Monday, April 14, 2014

Taming high inflation in Nepal

[This blog post is adapted from Nepal country chapter of Asian Development Outlook 2014. The FY2014 and FY2015 outlook here.]


Average inflation has surpassed 9% in each of the past 5 years except for FY2012, when it was only slightly less. Inflation at 12.6% in FY2009 was the highest in the past 2 decades, largely driven by 17.4% rise in the price of food, which occupies a 46.8% share of the consumer price index basket. Since then, food inflation has slowed but remains high, averaging 11.7% in the past 4 years. Similarly, inflation for other items and services has surpassed 9% in the past 2 years. Taming high inflation, which erodes consumers’ purchasing power and makes producers less competitive, is one of the country’s major macroeconomic challenges.


Inflation in Nepal tends to move in tandem with inflation in India, which is Nepal’s largest trading partner and with whose currency Nepal has pegged its rupee. According to a study by the International Monetary Fund, inflation in India and international oil price movements account for about one-third of the variability in Nepal’s inflation. Moreover, after FY2007 inflation became more responsive to changes in international oil prices and the nominal effective exchange rate. Food price inflation, which has contributed about three-fourths of all consumer price index inflation in recent years, is more responsive to spillover from oil price movement and India’s food inflation. The impact of international oil price movements seems more pernicious because a rise in petroleum product prices is quickly felt in the price of chemical fertilizers and transportation. Monetary factors affect both food and nonfood inflation, but their effect tends to fade away quickly.


Other factors that have driven inflation in recent years are weak currency, wage pressures, and supply-side constraints. The depreciation of the Nepalese rupee against the currencies of its trade partners has inflated costs not only for final goods but also for imported raw materials and intermediate goods. Furthermore, 161 products, mostly industrial raw materials, are imported from India in exchange for US dollars. Supply-side constraints such as power outages, transportation bottlenecks, and market price distortions imposed by middlemen and syndicates have also played major roles in keeping inflation high. These factors appear to have intensified since FY2007, when inflation in Nepal started to diverge from its usual path in tandem with inflation in India.
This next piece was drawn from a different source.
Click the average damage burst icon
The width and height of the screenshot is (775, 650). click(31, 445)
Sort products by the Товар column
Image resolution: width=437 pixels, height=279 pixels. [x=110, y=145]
Syndicates’ arbitrary hikes in transportation costs and the widening gap between farm gate prices and retail prices— estimated to be at least 40% in the case of fresh vegetables— have propped up high inflation.


Though the government has banned syndicates and anticompetitive practices, enforcement remains weak. Effective market supervision and monitoring are needed to rectify market distortions. Another need is to check inflationary expectations by ensuring prudent fiscal and monetary policies. A way to diminish inflationary expectations would be to remove uncertainty over supplies of motor fuel and cooking gas. Appropriate steps to boost agricultural production would also help meet market demand and limit the impact of imported inflation. Taming inflation requires that financial policies and structural bottlenecks alike be effectively addressed.